(TO DO):
Lines containing the word "computer" are to be copied from the data below.

(ENTRIES SUPPLIED):
-*-

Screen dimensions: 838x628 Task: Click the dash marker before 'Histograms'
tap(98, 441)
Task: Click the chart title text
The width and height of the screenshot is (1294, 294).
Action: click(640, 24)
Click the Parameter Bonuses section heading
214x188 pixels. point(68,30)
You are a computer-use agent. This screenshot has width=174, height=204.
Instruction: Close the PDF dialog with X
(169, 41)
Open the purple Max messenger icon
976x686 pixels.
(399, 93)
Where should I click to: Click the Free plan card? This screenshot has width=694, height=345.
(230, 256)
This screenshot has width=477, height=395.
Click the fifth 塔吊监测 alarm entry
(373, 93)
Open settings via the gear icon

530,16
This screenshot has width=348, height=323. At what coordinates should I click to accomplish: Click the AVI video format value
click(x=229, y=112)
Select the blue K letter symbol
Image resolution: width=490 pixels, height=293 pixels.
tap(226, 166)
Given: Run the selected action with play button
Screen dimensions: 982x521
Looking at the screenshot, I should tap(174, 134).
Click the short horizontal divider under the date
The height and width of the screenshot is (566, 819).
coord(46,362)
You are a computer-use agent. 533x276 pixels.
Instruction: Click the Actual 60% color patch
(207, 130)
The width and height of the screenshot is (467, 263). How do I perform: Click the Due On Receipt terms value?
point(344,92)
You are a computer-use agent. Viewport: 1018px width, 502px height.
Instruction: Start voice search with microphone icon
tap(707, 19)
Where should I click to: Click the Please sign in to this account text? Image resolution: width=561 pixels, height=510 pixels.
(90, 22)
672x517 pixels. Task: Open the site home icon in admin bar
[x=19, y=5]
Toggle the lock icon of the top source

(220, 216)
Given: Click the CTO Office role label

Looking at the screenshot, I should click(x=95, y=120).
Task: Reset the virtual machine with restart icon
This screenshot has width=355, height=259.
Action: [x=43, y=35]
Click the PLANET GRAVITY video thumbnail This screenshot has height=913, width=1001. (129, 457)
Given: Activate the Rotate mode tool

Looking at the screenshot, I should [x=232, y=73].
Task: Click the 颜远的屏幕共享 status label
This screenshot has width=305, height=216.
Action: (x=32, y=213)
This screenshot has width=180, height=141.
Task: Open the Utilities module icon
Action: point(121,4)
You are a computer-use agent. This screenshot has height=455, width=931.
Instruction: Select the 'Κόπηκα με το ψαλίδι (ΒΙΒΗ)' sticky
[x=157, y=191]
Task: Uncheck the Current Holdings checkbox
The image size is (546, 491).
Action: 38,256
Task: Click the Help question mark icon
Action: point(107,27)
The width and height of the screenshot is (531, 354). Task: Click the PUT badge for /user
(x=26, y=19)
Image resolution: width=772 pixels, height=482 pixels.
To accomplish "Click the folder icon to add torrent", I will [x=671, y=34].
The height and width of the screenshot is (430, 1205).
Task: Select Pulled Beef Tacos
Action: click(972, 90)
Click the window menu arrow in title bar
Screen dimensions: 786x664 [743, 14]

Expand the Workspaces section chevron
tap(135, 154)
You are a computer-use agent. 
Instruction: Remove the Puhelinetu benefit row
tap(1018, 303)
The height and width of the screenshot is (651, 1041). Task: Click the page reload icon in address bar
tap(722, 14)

-*-

(TASK RESPONSE):
You are a computer-use agent. This screenshot has width=174, height=204.
You are a computer-use agent. 533x276 pixels.
You are a computer-use agent. Viewport: 1018px width, 502px height.
You are a computer-use agent. This screenshot has height=455, width=931.
You are a computer-use agent. 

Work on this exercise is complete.